Daily Projections: Mieheke (1936)

Title: Mieheke
Director: Valentin Vaala
Country of Origin: Finland
Year: 1936
Screening format: DVD
Setting: Home
First viewing? yes

A little white lie spirals out of control. How many times have we heard that one before? It’s films like Mieheke, I suppose that lead to the inevitable comparison of Valentin Vaala with Ernst Lubitsch. It certainly isn’t the serious melodramas like Ihmiset Suviyösää, beautiful though they may be, that gave Vaala his reputation for “sophisticated urban comedy”. Mieheke gives Finland born, Michigan raised actress Tuulikki Paananen the first major role of her brief career (the most well-known in the US being Consuelo Contreras in Lewton’s The Leopard Man).

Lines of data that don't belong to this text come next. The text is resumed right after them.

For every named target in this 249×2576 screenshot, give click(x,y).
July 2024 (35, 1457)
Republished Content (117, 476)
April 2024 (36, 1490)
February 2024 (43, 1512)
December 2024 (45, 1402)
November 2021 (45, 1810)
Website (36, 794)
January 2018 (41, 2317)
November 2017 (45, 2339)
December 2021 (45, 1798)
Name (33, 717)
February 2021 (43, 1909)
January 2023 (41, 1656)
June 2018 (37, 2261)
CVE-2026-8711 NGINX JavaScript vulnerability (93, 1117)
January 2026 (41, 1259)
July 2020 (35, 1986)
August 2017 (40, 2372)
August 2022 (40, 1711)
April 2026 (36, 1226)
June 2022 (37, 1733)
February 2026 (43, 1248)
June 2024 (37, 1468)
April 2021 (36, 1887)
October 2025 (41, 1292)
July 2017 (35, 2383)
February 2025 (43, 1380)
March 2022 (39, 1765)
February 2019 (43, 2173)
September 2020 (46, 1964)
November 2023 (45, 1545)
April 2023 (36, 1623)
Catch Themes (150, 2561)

Paananen plays a young woman who lies about being married in order to obtain a job as a secretary. When her employer insists on meeting her husband, she plucks one from the cafe across the street in the form of Tauno Palo. In true “sophisticated urban” fashion, the men are incorrigible philanderers and the women love to tease. In keeping with the Lubitsch tradition, there are even a handful of musical numbers. Tuulikki Paananen, in her first starring role, is an absolute delight as the waifish mastermind of this particular marriage plot. We also get to spend a few memorable minutes with a still quite young Regina Linnanheimo a few years before she would turn in a blistering performance in Teuvo Tulio’s Levoton Veri.